Tics are neurobiologically based involuntary, rapid, recurrent muscle movements and/or vocalizations. Tic disorders are common in youth, and are classified as either transient (lasting more than four weeks but less than a year) or chronic (lasting greater than one year). TD is the most complex of the chronic tic disorders, and is characterized by multiple motor and vocal tics lasting greater than one year.

Don't all kids have tics at some time or other?

Many do. Transient tics may affect children between the ages of six and ten, but they often disappear.

What are the most common symptoms of TD?

Tics typically begin by around age six to seven years; often motor tics precede vocal tics. TD symptoms usually emerge between 5 and 18 years of age. TD symptoms change periodically in number, frequency, type and severity over time. Common motor tics include eye blinking, shoulder shrugging, and facial grimacing. Common vocal tics include throat clearing, coughing and sniffing.

What is the cause of TD?

No definite cause has yet been established, but considerable evidence points to disinhibition of several pathways in the brain connecting muscular movement, vocalization, cognitive and emotional functions.

Is TD inherited?

Genetic studies indicate that TD is inherited, although the exact gene or genes are not known. Family members with a child with TD may be affected by obsessive compulsive symptoms or disorder (OCD).

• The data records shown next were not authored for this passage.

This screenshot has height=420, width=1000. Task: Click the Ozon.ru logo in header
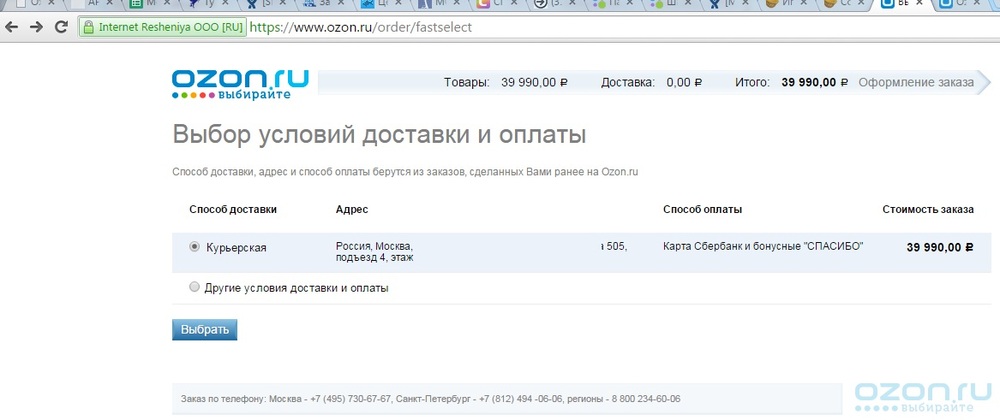pos(240,84)
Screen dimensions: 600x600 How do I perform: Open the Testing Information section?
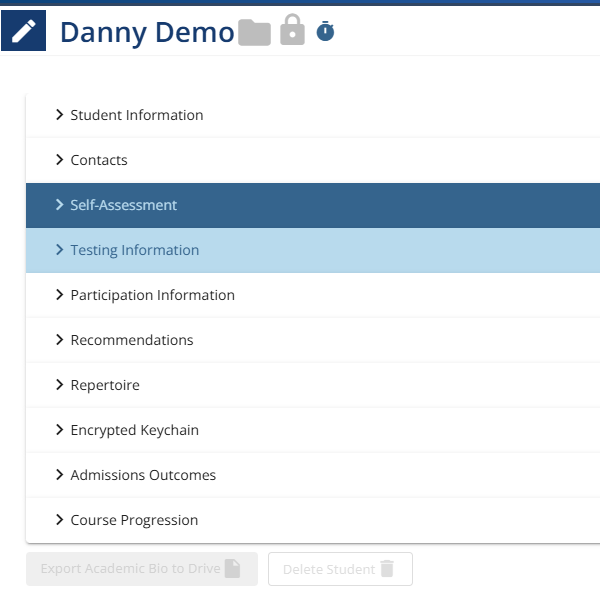click(313, 250)
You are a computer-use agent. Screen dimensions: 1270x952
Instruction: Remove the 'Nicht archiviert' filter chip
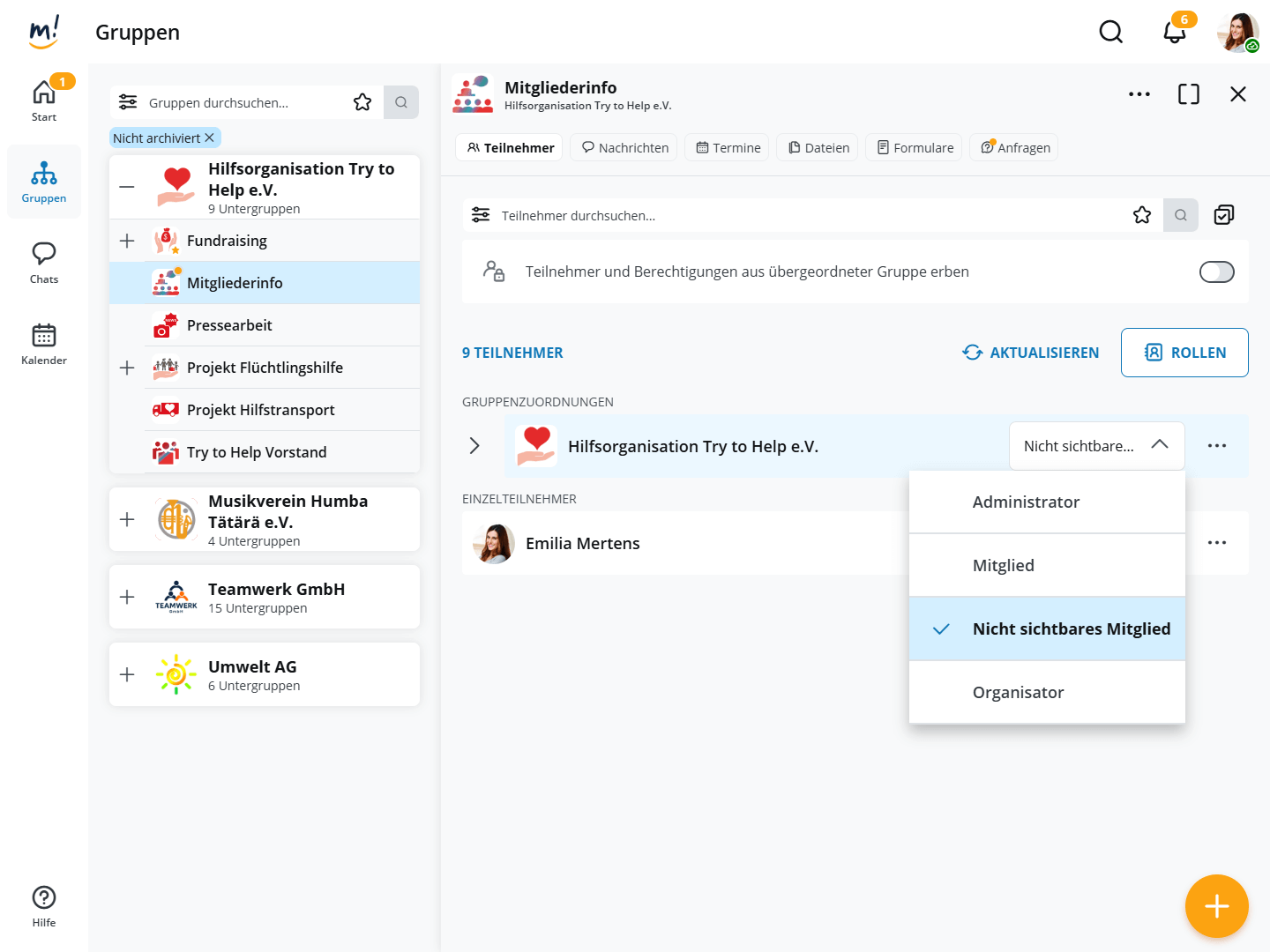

How are tic disorders and TD diagnosed?

Diagnosis is made by evaluation of the history of onset of symptoms and by observation. TD is not diagnosed by laboratory work such as blood tests, X-rays, EEG, or MRI.

How many people are affected with tic disorders or TD?

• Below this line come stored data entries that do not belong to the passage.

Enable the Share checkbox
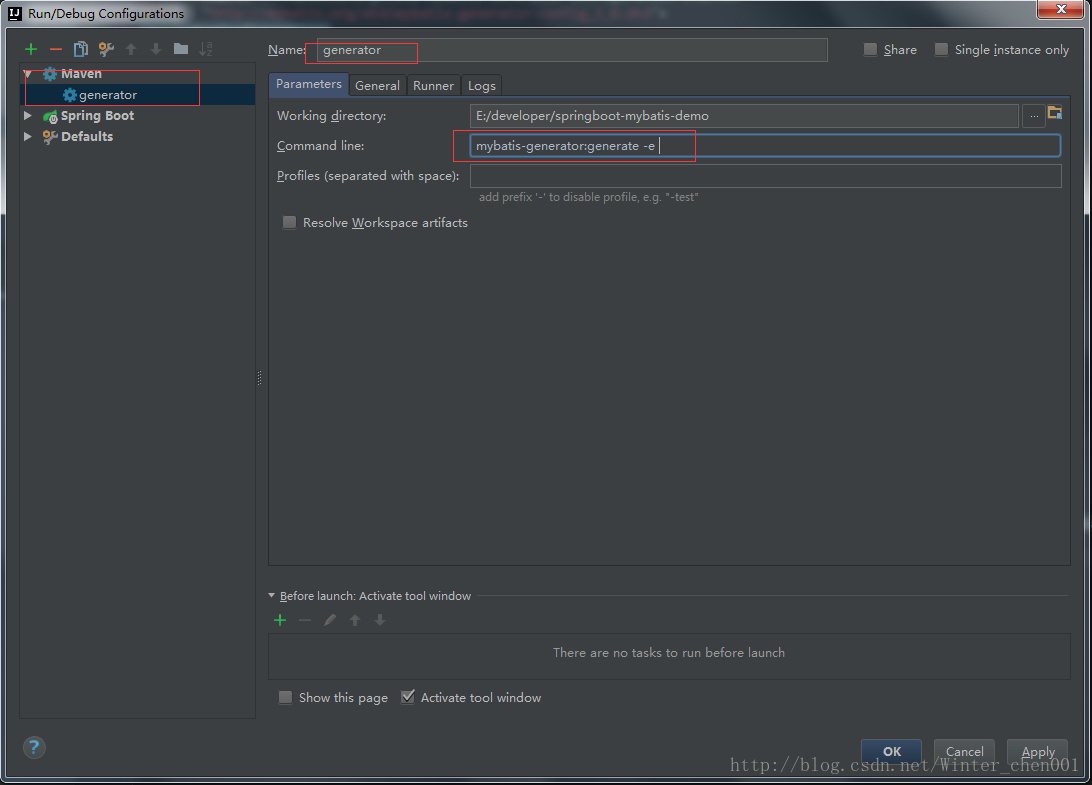pyautogui.click(x=870, y=49)
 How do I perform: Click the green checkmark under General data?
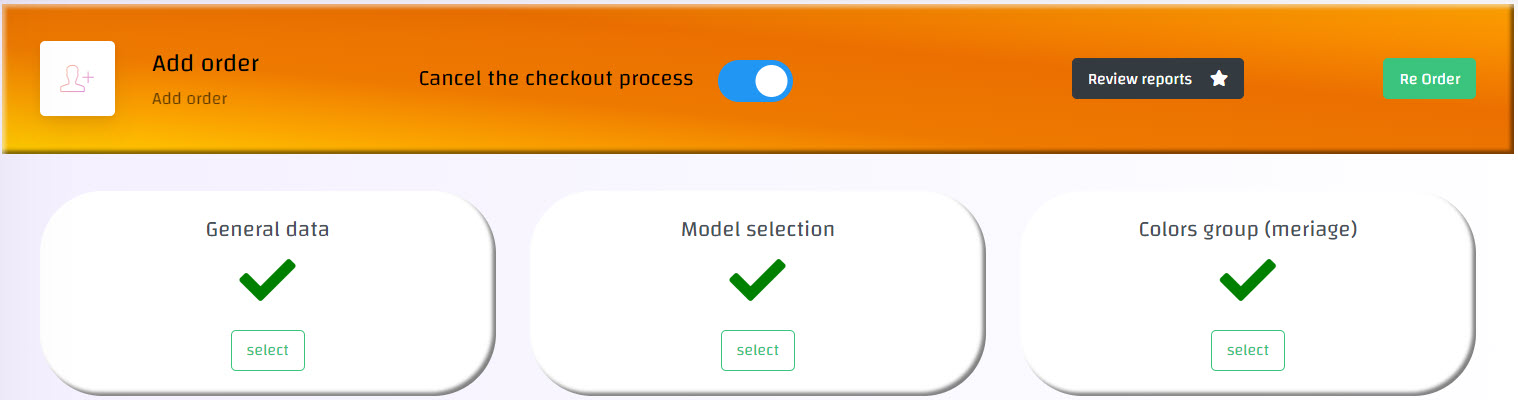(267, 280)
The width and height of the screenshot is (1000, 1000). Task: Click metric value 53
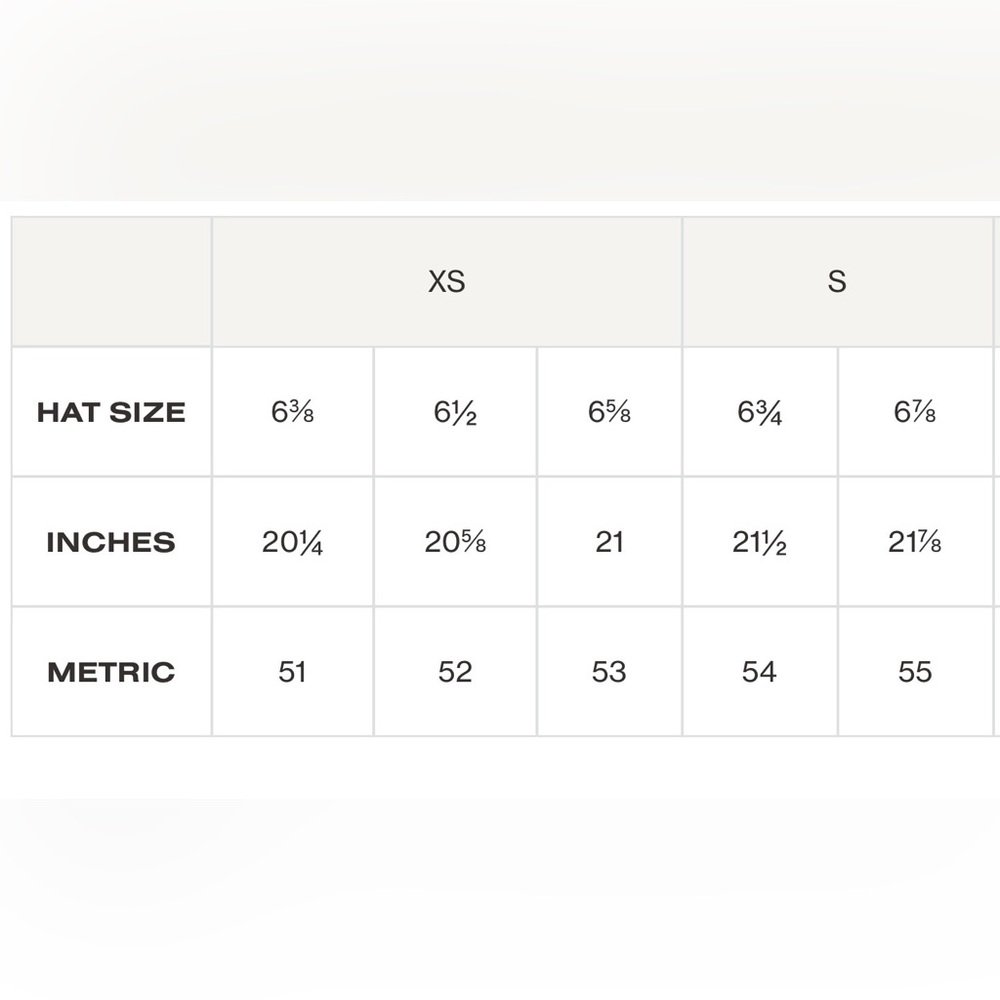610,672
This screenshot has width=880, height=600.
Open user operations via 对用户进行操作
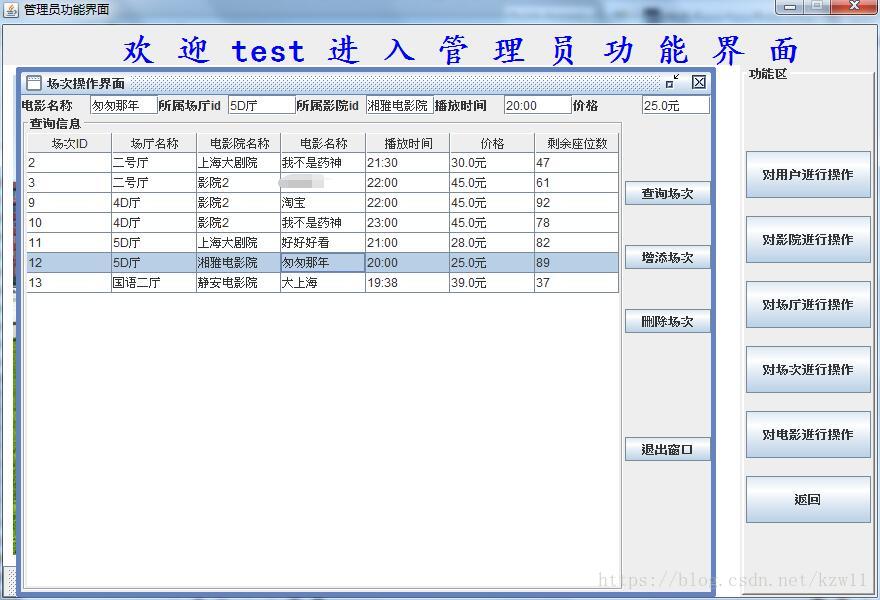(807, 174)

Up to 20-25% of children may be diagnosed with a tic disorder, most often in the school age period. TD is less common, but may affect up to 4% of school age children. Males are more often affected than females. All races and ethnic groups are affected.

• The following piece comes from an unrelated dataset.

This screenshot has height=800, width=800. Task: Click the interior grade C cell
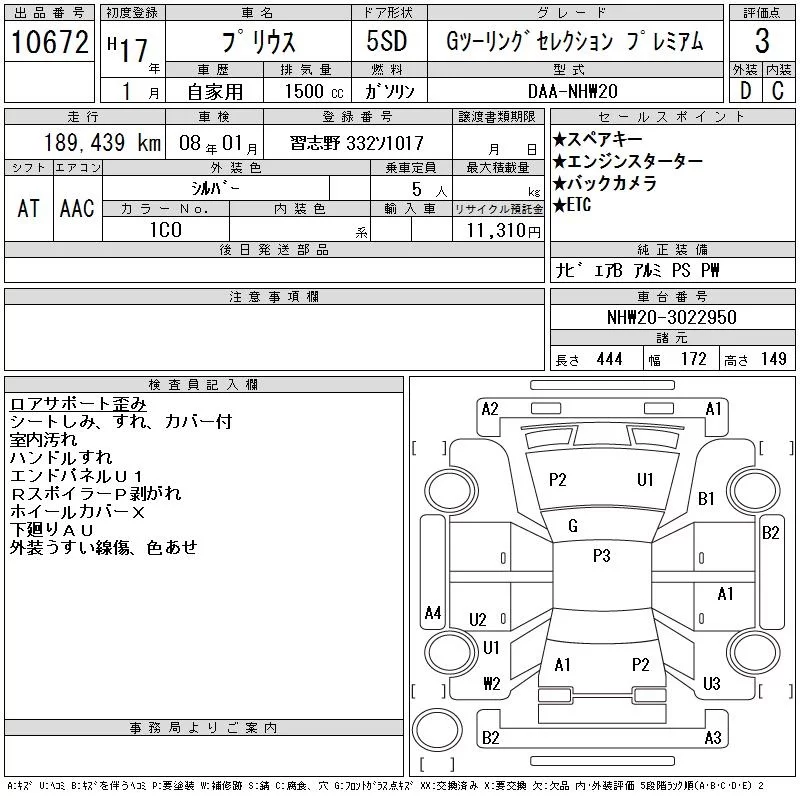click(x=778, y=90)
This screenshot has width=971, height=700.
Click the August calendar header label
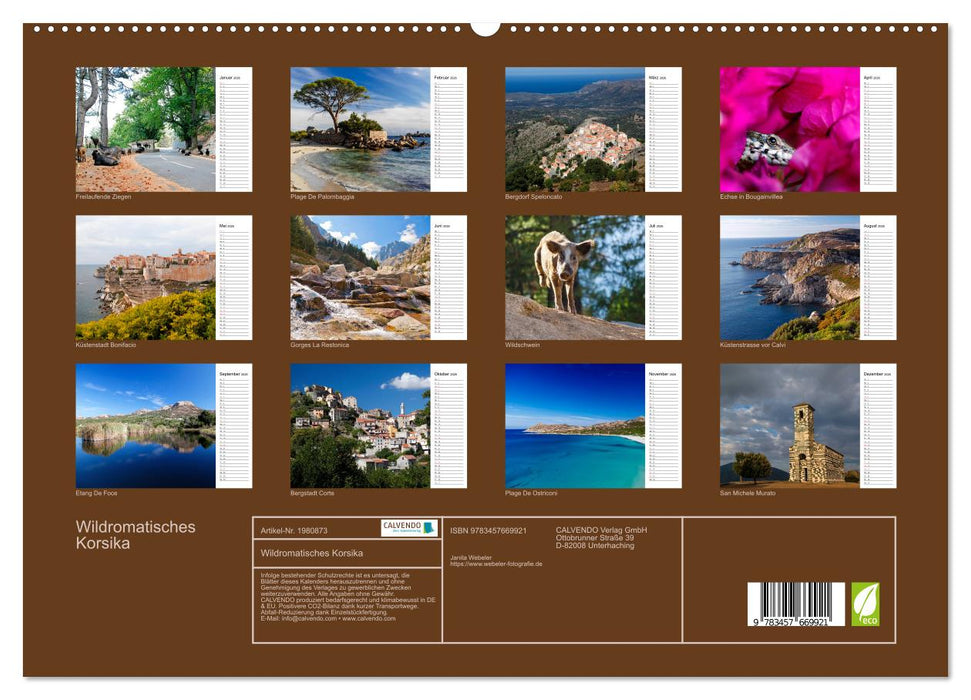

Should I punish my child when he makes these strange sounds?

Children with tics or Tourette's Disorder cannot control their involuntary sounds and movements and should not be blamed for them. Punishment or teasing doesn't help and may damage the child's self-esteem. The best approach for transient tics is to ignore them as much as possible. In the majority of cases they disappear on their own. Parents can help children with tics become more relaxed by making sure they are not overscheduled and by not being overly critical.

Is it possible to cure TD?

The best we can do is control the symptoms, and there are two basic methods for doing this. The first method is behavioral techniques. The second method is medication. The medications for treatment of TD fall into two major categories: neuroleptics and ant-ihypertensives.

How are tic disorders treated?

For mild to moderate symptoms, the current first recommended treatment is Comprehensive Behavioral Intervention for Tics (CBIT). The primary component of CBIT is habit reversal training. Habit reversal training consists of tic-awareness and competing-response training. Awareness training and competing response training are practiced in treatment sessions one tic at a time. Usually treatment can be completed in approximately 8-12 sessions.

Medication is the treatment of choice for management of more severe symptoms. Individuals respond differently to the various types of medications, and frequently it takes some time until the optimal treatment for each individual is achieved. Almost all of medications commonly prescribed for TD treatment do not have a specific Federal Drug Administration indication for the disorder.

Since all medication has side effects, is it better to let TD take its course?

No. Children with TD who don't get treatment suffer in other ways. They may become alienated from their peers and find it difficult to function socially. The disorder can have a considerable negative impact on a child's self-esteem, and if left untreated, may lead to adjustment difficulties or depression.

Is there a remission?

Many people with TSD experience an improvement in ticsget better , not worse, as they mature. In a small minority of cases, symptoms remit completely in adulthood. It is estimated that 20 to 30% of all children with TD outgrow the disorder in their teens or early twenties.